AIM
Summarize the mailing list message in two sentences.

PAGE
Re: parallelize queries containing subplans

From: Amit Kapila <amit(dot)kapila16(at)gmail(dot)com>
To: pgsql-hackers <pgsql-hackers(at)postgresql(dot)org>
Subject: Re: parallelize queries containing subplans
Date: 2017-02-14 09:24:46
Message-ID: CAA4eK1LQA-avGD=H3nNfVC8nMahozgRzEHb3KPpeppCTQ-gayg@mail.gmail.com
Views: Raw Message | Whole Thread | Download mbox | Resend email
Thread:
Lists: pgsql-hackers

On Tue, Jan 3, 2017 at 4:19 PM, Amit Kapila <amit(dot)kapila16(at)gmail(dot)com> wrote:
> On Wed, Dec 28, 2016 at 11:47 AM, Amit Kapila <amit(dot)kapila16(at)gmail(dot)com> wrote:
>>
>> Now, we can further extend this to parallelize queries containing
>> correlated subplans like below:
>>
>> explain select * from t1 where t1.i in (select t2.i from t2 where t2.i=t1.i);
>> QUERY PLAN
>> -------------------------------------------------------------
>> Seq Scan on t1 (cost=0.00..831049.09 rows=8395 width=12)

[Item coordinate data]
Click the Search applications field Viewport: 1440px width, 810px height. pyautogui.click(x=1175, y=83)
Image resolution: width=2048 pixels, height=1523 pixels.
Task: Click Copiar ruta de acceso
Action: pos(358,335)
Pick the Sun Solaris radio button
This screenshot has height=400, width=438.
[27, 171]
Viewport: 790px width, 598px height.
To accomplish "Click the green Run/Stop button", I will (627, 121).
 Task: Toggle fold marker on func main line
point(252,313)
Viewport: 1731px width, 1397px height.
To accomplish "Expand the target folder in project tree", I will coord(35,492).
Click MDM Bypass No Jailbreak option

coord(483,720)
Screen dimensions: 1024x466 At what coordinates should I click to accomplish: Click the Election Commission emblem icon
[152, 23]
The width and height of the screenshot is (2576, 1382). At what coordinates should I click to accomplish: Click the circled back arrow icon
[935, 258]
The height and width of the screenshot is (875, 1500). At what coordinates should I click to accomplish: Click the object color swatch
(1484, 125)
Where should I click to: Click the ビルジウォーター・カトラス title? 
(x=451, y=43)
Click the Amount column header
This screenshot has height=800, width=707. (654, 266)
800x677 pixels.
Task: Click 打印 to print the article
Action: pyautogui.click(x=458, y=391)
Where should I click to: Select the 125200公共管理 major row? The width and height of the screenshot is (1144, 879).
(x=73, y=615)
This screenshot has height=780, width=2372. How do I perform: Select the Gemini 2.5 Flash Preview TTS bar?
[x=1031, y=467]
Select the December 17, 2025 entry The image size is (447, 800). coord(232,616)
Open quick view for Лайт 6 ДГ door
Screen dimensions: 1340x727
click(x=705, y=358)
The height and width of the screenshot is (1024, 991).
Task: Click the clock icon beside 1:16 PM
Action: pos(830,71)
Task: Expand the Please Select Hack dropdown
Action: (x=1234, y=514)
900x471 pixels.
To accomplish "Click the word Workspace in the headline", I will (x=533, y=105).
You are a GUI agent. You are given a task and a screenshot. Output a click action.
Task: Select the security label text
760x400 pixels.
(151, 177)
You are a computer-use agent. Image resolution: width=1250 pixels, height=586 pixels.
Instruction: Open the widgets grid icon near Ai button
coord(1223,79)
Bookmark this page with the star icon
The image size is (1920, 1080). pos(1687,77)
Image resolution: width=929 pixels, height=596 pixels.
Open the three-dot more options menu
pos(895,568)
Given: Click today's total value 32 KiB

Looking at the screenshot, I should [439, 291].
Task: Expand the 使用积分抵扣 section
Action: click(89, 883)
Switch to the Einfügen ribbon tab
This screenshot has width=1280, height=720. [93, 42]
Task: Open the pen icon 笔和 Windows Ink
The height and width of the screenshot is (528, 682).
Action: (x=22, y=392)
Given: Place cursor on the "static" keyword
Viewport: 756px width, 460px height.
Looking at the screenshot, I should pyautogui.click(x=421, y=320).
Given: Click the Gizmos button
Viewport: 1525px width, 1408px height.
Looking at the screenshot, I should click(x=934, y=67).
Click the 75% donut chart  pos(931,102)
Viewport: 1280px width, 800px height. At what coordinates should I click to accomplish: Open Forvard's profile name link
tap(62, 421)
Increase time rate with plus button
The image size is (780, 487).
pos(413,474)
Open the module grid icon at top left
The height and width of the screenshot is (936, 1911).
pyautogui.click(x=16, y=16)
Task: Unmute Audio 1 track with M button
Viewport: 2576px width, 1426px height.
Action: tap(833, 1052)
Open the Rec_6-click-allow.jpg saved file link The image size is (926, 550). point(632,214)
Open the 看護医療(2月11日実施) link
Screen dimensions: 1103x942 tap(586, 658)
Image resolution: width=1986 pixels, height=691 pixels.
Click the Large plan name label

SOLUTION FOR THIS TASK
Amit Kapila sent this reply to the pgsql-hackers list on 2017-02-14, under the subject "parallelize queries containing subplans." It quotes his earlier message proposing to extend the work to parallelize queries containing correlated subplans, and gives an explain example whose plan begins with a Seq Scan on t1.